Create a user and add them to the group, and note the Access Key ID and the Secret Access Key. The former and the latter are like your backup user's username and password.

Next you should make a GPG key to encrypt your backup. You should create a dedicated GPG key for backups because the private key needs to reside on your server which isn't a good idea for your main GPG key. Duplicity needs the private key to decrypt the backup manifest so that it can do incremental backup.

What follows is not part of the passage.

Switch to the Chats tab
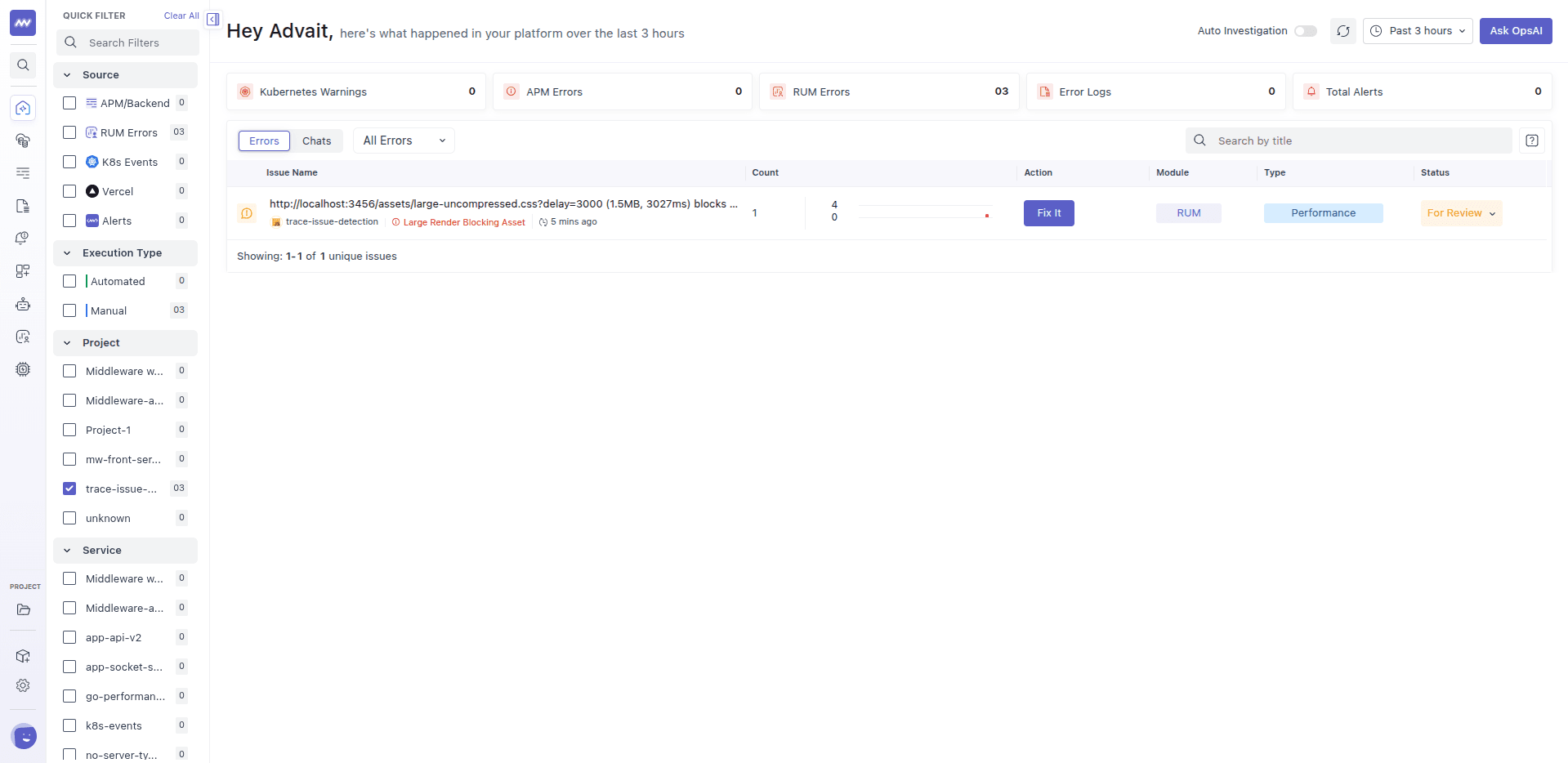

To create a gpg key, run the following. It's easiest to do this on the server because that way you don't have to worry about importing or trusting. If you wear a tinfoil hat then generating the key on the server is undesirable due to the possibility that the RNG is compromised or the key is weakened by possible eavesdropping.

# gpg --gen-key
Please select what kind of key you want:
   (1) DSA and Elgamal (default)
   (2) DSA (sign only)
   (5) RSA (sign only)
Your selection? 1
DSA keypair will have 1024 bits.
ELG keys may be between 1024 and 4096 bits long.
What keysize do you want? (2048) 4096
Requested keysize is 4096 bits
Please specify how long the key should be valid.
         0 = key does not expire
      <n>  = key expires in n days
      <n>w = key expires in n weeks
      <n>m = key expires in n months
      <n>y = key expires in n years
Key is valid for? (0)
Key does not expire at all
Is this correct? (y/N) y

    ...The rest is up to you...

Make sure in the comment that you note that it is for your backups, so that you do not get it confused with your personal key.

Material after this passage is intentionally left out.